Fair Debt Collection Practice Act Violated in Foreclosure Proceeding by Claim of Plaintiff’s Attorneys for Unearned Fees

Under the provision of the Fair Debt Collection Practices Act, 15 USC §1692 et. seq. (“FDCPA”), attorneys who represent banks and other entities and are engaged in the collection of delinquent mortgage payment and foreclosure proceedings against homeowners  are ‘debt collectors’.  The FDCPA sets forth a comprehensive regulations with govern the conduct of debt collectors and imposes strict liability on those who violate it and because it is remedial legislation, its provisions and liberally construed.

The Third Circuit Court of Appeals has affirmed that “(t)he FDCPA is a remedial statute and as such courts should construe its language broadly in order to effectuate the purpose of the Act.”  Brown v. Card Serv. Ctr., 464 F.3d 450, 453 (3d Cir. 2006).  “The FDCPA is a strict liability statute to the extent that it imposes liability without proof of an intentional violation.” Allen ex. rel, Martin v. LaSalle Bank, N.A., 629 F.3d 364, 368 (3d Cir. 2011).  One of the FDCPA numerous prohibitions is that a debt collector,  who fails to accurately state the amount due on a debt in a communication to a debtor,  is a violation of the Act.

In the matter of McLaughlin v. Phelan Hallinan & Schmieg, LLP, 756 F.3d 240, (2014), the Third Circuit Court of Appeals reversed the decision of the United States District Court which had granted Summary Judgment to the Defendants and remanded the case to the District Court for trial.  The matter arose as a result of an error by the mortgagee which believed that McLaughlin was in default on his mortgage payment and  “ ….. referred the matter to the law firm Phelan Hallinan & Shmieg, LLP, whose lawyers include Lawrence T. Phelan, Francis S. Hallinan, Daniel G. Schmieg, and Rosemarie Diamond (collectively “PHS”).
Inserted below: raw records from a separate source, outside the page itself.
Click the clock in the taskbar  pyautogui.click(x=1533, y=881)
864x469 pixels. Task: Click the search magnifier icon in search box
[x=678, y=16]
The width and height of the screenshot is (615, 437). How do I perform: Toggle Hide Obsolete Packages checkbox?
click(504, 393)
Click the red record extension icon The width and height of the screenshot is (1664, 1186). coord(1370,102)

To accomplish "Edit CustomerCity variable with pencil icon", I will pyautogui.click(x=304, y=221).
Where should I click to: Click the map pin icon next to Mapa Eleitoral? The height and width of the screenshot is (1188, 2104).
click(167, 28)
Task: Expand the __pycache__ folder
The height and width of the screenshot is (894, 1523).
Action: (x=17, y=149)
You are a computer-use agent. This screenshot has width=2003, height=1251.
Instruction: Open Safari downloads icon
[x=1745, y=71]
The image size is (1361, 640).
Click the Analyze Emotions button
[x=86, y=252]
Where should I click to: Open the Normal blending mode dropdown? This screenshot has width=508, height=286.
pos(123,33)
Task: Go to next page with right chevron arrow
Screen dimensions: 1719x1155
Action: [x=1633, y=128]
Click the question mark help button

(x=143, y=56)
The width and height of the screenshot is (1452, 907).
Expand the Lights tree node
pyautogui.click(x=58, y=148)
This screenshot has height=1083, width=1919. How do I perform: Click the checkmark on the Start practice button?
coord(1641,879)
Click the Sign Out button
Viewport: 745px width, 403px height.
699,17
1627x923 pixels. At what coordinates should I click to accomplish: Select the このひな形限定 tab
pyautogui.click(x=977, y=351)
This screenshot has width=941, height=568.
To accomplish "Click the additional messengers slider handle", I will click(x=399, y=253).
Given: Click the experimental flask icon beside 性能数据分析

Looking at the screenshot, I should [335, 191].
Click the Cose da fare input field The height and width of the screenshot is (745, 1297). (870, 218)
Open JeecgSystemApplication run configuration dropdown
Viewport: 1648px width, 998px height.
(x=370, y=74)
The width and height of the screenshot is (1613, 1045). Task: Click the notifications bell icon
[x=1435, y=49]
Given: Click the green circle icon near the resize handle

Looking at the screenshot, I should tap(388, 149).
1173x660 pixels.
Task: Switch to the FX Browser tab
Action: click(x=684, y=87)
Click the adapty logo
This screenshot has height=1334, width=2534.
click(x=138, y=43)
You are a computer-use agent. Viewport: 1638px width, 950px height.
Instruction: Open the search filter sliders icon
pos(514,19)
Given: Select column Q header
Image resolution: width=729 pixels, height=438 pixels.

PHS sent McLaughlin a letter about the debt”  McLaughlin at 243.

The Plaintiff claimed that that the letter violated the violated the FDCPA because it  “included two line items relevant here: $650 in ‘Attorney’s Fees’ and $550 for ‘Costs of Suit and Title Search'” and that “these fees and cost had not actually been incurred on the date the letter was sent.”  McLaughlin at 243.
The District Court determined that the Defendant’s records showed that it had “incurred only $440 in total costs and $625 in fees, and not the $550 and $650, respectively, set forth in the Letter”.  McLaughlin at 244.

The Third Circuit held that the attorneys’ failure to accurately set forth the amount due for legal fees and costs constituted a misrepresentation actionable under 15 U.S.C.S. §§ 1692e(2) and (10).  These provisions of the FDCPA prohibit the false representation of either the character, amount, or legal status of any debt or any services rendered or compensation which may lawfully be received by any debt collector for the collection of a debt.

It bears emphasis that the Court held that the FDCPA had been violated despite the minor difference between the actual amount of attorneys’ fees and costs incurred and the amount of the fees and costs communicated in the PHS Letter.

Attorneys who represent homeowners have become delinquent on their mortgage payments and are attempting to prevent foreclosure must exercise due diligence when examining communications from “debt collector” attorneys which contain inter alia statements about contractually due attorneys fees and costs.